19.03.19 09:50 - Geschrieben von: Bitkom Smart City Atlas


In Leipzig suchen sowohl Unternehmen als auch Bürger zunehmend eine städtische Anlaufstelle für die Themen Digitalisierung und Smart City. Eine zentrale Motivation, sich diesem Bereich proaktiv zu widmen, besteht also darin, diesen Anfragen begegnen zu können. In diesem City Portrait der Stadt Leipzig finden Sie sämtliche Informationen zum Engagement der Stadt im Bereich Digitalisierung und Smart City.

Smart City Leipzig

Organisationsstruktur

Die Themen Digitalisierung und Smart City verteilen sich bei der Stadt Leipzig aktuell über verschiedene Referate und Ämter der Stadtverwaltung, wo die jeweiligen Stellen mit der Umsetzung von entsprechenden Projekten beschäftigt sind. So sind im Dezernat Allgemeine Verwaltung die Themen IT-Koordination sowie der Bereich Verwaltungsdigitalisierung beheimatet. Im Dezernat Stadtentwicklung und Bau wird beispielsweise das städtische Geoinformationssystem angeboten und weiterentwickelt. Aktuell wird im Dezernat Wirtschaft, Arbeit und Digitales das Referat Digitale Stadt aufgebaut. Dieses wird die Funktion einer Koordinationsstelle übernehmen, die den Überblick über die digitale Transformation der Stadt Leipzig behalten soll. Als Anlaufstelle für diesbezügliche Fragen und Anregungen von außen (z.B. von Bürgern und Unternehmen) soll das Referat auch in die Stadtverwaltung wirken und die Zusammenarbeit mit den städtischen Beteiligungsunternehmen im Bereich Digitalisierung intensivieren.

Meilensteine

Bereits seit 2015 arbeitet die Stadt Leipzig an der Digitalisierung und Modernisierung ihrer Verwaltungsprozesse.
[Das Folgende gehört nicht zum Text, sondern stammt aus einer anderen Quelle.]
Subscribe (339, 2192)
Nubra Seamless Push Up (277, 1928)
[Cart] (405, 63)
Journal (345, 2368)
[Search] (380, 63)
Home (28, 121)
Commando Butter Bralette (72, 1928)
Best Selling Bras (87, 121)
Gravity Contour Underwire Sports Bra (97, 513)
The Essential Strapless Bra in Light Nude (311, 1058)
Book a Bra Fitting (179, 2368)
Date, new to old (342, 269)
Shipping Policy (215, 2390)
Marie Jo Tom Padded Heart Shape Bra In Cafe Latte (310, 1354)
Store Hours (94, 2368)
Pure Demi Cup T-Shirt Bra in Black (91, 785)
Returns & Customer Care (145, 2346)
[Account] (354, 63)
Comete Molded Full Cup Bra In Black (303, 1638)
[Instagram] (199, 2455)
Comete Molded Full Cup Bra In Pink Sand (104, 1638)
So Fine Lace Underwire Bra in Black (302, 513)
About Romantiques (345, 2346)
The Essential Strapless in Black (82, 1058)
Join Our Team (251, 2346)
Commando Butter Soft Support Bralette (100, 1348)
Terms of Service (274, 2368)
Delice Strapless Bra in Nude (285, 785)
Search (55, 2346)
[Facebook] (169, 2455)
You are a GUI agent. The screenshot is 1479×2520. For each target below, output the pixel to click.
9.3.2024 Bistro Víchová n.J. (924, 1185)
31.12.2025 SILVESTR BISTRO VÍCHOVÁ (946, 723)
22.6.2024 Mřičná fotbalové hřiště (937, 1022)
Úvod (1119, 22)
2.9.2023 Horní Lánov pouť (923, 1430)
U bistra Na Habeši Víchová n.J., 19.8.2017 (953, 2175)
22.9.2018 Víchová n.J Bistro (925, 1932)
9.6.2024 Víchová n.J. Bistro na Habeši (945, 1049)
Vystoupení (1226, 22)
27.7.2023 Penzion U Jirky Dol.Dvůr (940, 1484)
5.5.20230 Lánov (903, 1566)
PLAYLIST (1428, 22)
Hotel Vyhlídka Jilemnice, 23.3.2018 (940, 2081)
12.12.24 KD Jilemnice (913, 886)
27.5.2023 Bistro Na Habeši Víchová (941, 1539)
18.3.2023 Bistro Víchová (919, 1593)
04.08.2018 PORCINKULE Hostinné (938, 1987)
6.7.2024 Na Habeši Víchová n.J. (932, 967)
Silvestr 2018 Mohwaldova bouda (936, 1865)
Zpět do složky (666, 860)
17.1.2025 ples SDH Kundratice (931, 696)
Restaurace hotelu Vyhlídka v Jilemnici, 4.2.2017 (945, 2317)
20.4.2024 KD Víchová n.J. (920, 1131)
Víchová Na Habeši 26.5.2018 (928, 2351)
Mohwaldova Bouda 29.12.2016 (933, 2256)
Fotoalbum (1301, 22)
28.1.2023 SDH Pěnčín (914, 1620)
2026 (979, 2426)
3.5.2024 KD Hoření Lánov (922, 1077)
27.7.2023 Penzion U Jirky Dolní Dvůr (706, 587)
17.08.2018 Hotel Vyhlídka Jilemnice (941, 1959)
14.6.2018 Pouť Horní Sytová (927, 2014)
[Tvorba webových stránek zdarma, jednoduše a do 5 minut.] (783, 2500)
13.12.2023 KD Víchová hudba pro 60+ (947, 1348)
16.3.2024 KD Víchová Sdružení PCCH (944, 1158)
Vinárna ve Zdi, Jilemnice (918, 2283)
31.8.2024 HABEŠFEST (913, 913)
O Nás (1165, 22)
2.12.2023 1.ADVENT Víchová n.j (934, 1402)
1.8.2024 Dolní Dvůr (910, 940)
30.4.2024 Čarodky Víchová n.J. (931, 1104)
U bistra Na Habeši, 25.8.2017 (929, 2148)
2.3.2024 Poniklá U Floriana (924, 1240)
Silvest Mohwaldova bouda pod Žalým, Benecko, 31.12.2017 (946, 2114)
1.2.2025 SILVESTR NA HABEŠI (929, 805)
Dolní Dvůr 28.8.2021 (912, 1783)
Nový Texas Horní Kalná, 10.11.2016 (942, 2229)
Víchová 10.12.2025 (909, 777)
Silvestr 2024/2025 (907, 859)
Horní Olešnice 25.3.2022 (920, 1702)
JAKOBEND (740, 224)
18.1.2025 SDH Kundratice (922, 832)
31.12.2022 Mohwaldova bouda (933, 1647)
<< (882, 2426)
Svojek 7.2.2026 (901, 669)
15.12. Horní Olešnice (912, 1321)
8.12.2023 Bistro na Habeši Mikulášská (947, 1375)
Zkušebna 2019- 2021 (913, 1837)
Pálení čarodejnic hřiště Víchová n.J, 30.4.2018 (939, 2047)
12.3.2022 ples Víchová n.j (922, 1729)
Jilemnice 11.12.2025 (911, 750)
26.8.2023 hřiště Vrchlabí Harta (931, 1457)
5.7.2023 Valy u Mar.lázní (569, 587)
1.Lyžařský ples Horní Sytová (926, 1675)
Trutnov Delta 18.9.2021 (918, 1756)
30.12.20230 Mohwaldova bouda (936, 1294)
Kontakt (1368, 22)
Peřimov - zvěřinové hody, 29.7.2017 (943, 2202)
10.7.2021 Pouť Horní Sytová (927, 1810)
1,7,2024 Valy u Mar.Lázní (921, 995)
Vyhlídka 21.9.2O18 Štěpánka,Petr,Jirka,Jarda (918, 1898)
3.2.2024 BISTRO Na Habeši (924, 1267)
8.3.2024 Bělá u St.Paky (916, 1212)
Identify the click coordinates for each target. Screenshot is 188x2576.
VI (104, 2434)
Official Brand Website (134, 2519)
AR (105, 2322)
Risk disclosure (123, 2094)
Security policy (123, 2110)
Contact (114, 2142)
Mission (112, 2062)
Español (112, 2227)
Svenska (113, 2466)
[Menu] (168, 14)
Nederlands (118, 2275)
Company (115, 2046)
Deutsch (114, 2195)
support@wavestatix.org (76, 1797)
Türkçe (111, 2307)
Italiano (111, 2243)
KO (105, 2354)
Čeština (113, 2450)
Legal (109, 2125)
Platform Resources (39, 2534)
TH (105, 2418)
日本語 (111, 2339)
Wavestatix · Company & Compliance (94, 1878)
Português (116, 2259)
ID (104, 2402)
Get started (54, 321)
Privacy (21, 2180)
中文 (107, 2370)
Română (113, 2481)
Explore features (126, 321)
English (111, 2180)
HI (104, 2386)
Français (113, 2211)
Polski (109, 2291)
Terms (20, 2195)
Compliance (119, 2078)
Im gleichen Jahr startete das EU-Projekt "Triangulum", bei dem die Stadt Leipzig erste Erfahrungen mit Smart-CityMaßnahmen insbesondere in den Handlungsfeldern Energie, Mobilität und IT-Infrastruktur sammelte. Dadurch rückte die digitale Transformation zunehmend in den Fokus der Stadt. Damals schon erfolgten Planungen und Aktivitäten unter Einbindung externer Akteure, z.B. der Beteiligungsunternehmen der Leipziger Gruppe. In diesem Rahmen wurde auch das "Zukunftsforum" als Beteiligungsformat etabliert. 2017 erhielt Leipzig zusammen mit Dresden den Zuschlag als einer von zwölf nationalen Digital-Hub-Standorten des BMWi in den Bereichen Smart City, E-Health und Energie. 2018 erfolgte der Beschluss, das Referat Digitale Stadt einzurichten, das im April 2019 offiziell seine Arbeit aufnehmen wird. 

Motivation & Zielsetzung

Zusätzlich zur Motivation sich dem Bereich Smart City proaktiv zu widmen, begegnet die Stadt Leipzig mithilfe digitaler Verfahren den Anforderungen an eine moderne Verwaltung, um insbesondere auch den Herausforderungen einer wachsenden Stadt, wie z.B. steigendes Verkehrsaufkommen sowie zunehmender Energiebedarf, begegnen zu können. Dabei verfolgt Leipzig den Anspruch, die digitale Transformation zum Nutzen der Bürger und des Wirtschaftsstandortes zu gestalten. Das bedeutet einerseits die zunehmende Beteiligung der Zivilgesellschaft (Partizipation) und andererseits die Vielfalt der Unternehmenslandschaft zu fördern, beispielsweise durch günstige Bedingungen für Neugründungen und Startups. Auch die Beteiligungsunternehmen der Stadt (die sog. "L-Gruppe" – u.a. Leipziger Stadtwerke, Leipziger Wasserwerke und Leipziger Verkehrsbetriebe) werden eng in den Digitalisierungsprozess eingebunden.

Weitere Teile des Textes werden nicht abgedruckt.